Work order: Up to and including the line with "The height and width of the screenshot is (640, 1025).", output the records exactly as they appear.

== Data for the task

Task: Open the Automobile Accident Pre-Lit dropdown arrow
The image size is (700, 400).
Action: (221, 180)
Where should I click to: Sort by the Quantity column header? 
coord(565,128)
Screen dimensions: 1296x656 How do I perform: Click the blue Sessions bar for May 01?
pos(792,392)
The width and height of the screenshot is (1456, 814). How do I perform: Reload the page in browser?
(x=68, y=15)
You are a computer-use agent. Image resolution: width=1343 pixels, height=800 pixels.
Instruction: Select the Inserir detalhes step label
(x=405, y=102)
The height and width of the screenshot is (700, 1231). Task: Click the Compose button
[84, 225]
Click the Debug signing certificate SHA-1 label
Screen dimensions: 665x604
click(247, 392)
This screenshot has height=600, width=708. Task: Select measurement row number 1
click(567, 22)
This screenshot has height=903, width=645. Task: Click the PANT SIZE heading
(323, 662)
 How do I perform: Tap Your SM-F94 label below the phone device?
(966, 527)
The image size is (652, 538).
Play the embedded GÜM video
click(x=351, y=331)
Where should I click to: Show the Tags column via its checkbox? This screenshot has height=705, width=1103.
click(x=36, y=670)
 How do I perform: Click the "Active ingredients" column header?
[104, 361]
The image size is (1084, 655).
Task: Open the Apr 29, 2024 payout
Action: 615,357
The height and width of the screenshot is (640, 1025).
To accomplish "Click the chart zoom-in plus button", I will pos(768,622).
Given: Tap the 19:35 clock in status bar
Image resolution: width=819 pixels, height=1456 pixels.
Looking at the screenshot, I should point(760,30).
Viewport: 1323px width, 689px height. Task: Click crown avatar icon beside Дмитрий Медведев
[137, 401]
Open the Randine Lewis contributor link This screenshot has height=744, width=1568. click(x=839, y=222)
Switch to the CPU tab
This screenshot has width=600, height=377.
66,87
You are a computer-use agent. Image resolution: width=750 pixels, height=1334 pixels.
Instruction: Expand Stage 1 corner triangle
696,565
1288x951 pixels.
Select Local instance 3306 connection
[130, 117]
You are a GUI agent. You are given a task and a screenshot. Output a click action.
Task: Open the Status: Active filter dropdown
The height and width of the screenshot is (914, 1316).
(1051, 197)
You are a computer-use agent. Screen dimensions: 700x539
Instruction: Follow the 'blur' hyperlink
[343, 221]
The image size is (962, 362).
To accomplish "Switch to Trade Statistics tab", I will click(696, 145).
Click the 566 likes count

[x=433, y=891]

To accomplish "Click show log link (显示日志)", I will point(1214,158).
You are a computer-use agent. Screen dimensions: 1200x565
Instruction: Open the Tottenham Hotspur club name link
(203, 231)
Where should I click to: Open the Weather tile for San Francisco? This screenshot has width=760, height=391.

====

Output for this task:
Task: Open the Automobile Accident Pre-Lit dropdown arrow
The image size is (700, 400).
Action: (221, 180)
Where should I click to: Sort by the Quantity column header? 
coord(565,128)
Screen dimensions: 1296x656 How do I perform: Click the blue Sessions bar for May 01?
pos(792,392)
The width and height of the screenshot is (1456, 814). How do I perform: Reload the page in browser?
(x=68, y=15)
You are a computer-use agent. Image resolution: width=1343 pixels, height=800 pixels.
Instruction: Select the Inserir detalhes step label
(x=405, y=102)
The height and width of the screenshot is (700, 1231). Task: Click the Compose button
[84, 225]
Click the Debug signing certificate SHA-1 label
Screen dimensions: 665x604
click(247, 392)
This screenshot has height=600, width=708. Task: Select measurement row number 1
click(567, 22)
This screenshot has height=903, width=645. Task: Click the PANT SIZE heading
(323, 662)
 How do I perform: Tap Your SM-F94 label below the phone device?
(966, 527)
The image size is (652, 538).
Play the embedded GÜM video
click(x=351, y=331)
Where should I click to: Show the Tags column via its checkbox? This screenshot has height=705, width=1103.
click(x=36, y=670)
 How do I perform: Click the "Active ingredients" column header?
[104, 361]
The image size is (1084, 655).
Task: Open the Apr 29, 2024 payout
Action: 615,357
The height and width of the screenshot is (640, 1025).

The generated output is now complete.